-------- Given records
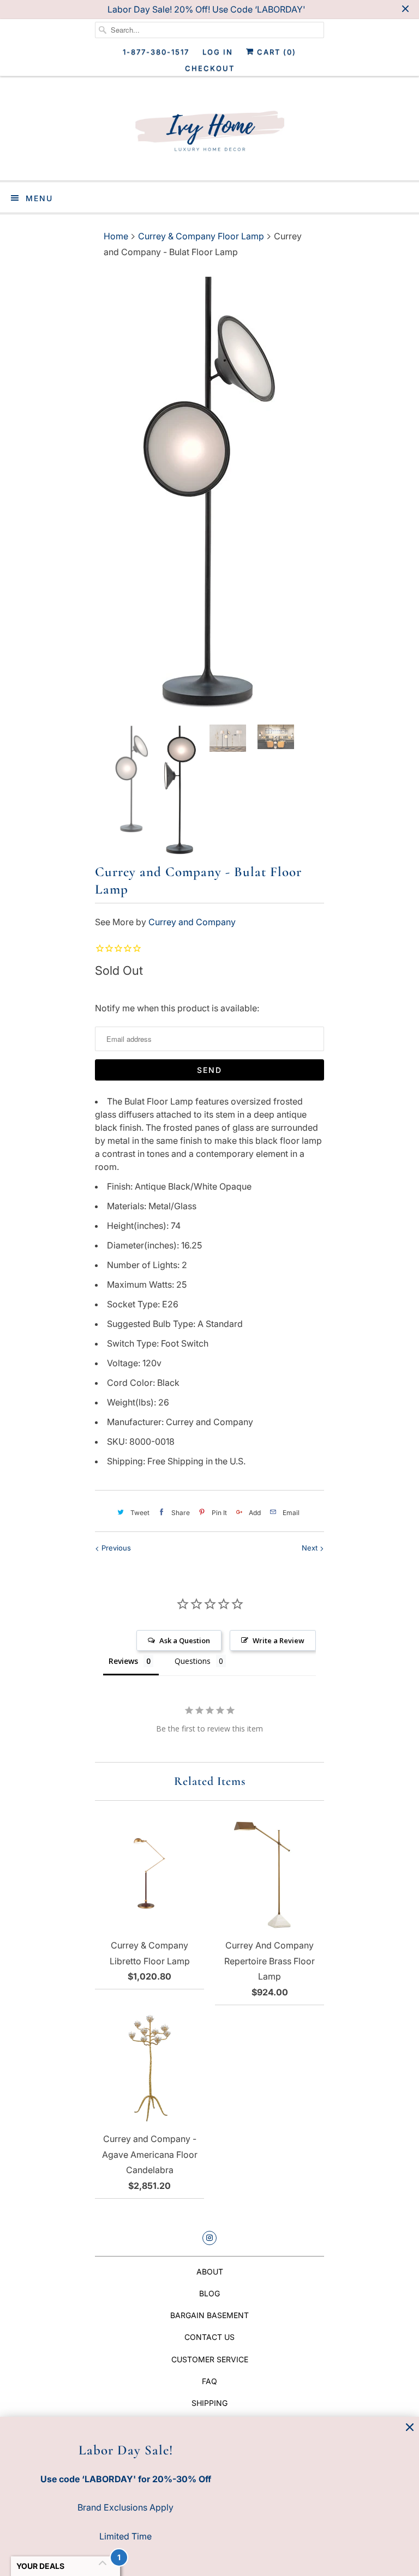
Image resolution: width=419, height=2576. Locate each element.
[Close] (410, 2427)
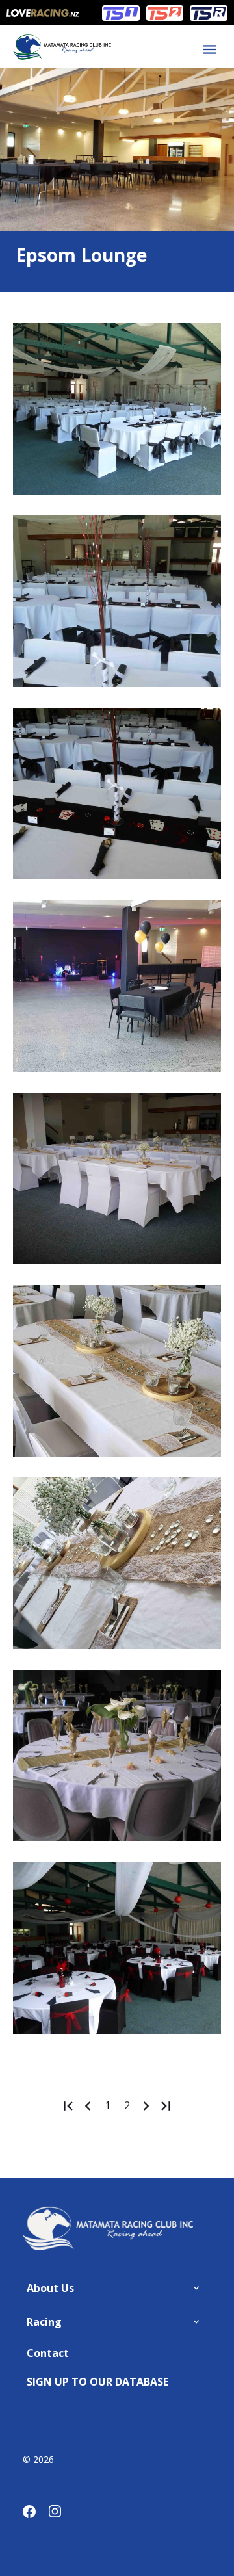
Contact (48, 2353)
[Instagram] (62, 2514)
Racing (44, 2322)
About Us (50, 2288)
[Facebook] (36, 2514)
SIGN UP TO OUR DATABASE (97, 2381)
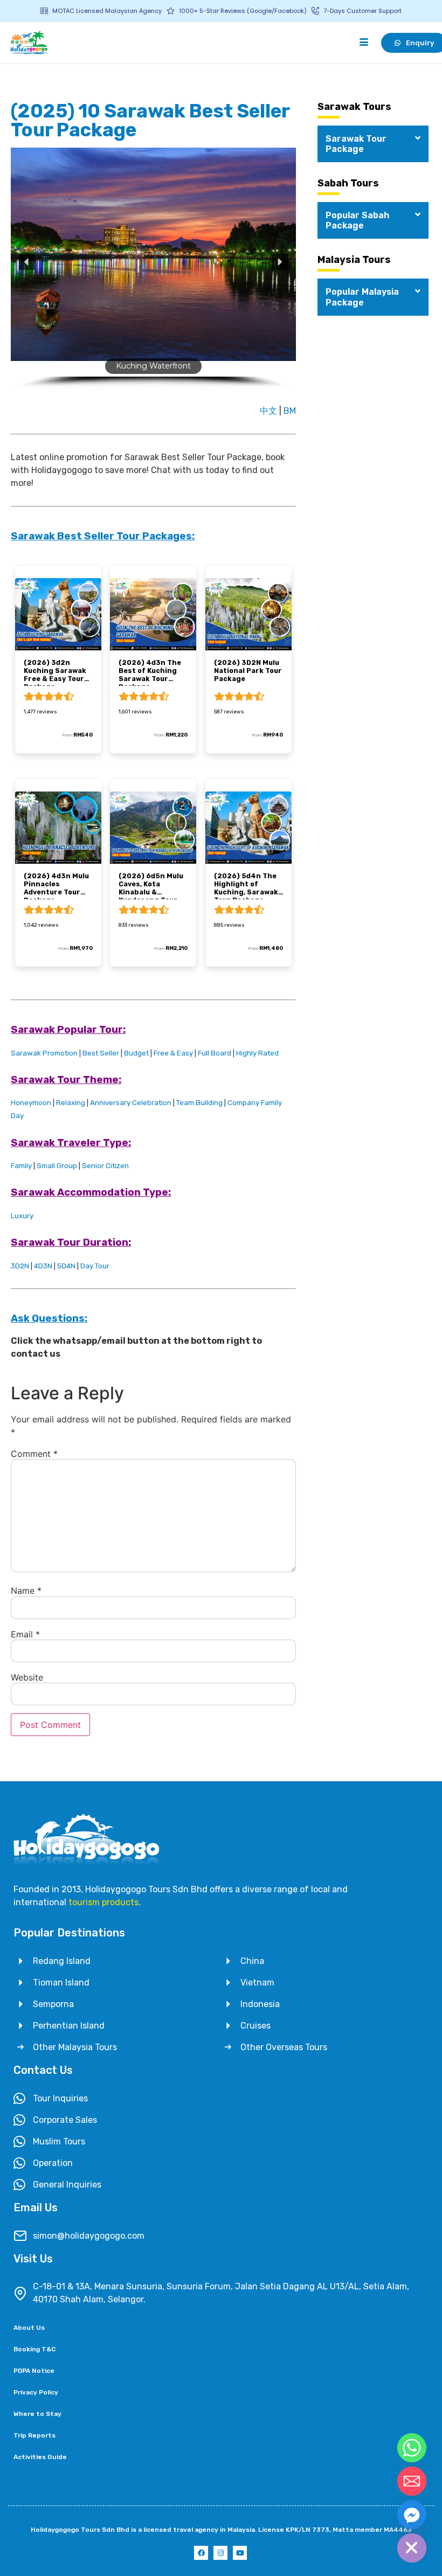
----------------
** Exercise objective **
An exact copy of all the records is required, with the pictures omitted.

** Solution for this task **
Image resolution: width=419, height=2576. Locate each element.
[Close] (410, 2427)
Contact (48, 2353)
[Instagram] (62, 2514)
Racing (44, 2322)
About Us (50, 2288)
[Facebook] (36, 2514)
SIGN UP TO OUR DATABASE (97, 2381)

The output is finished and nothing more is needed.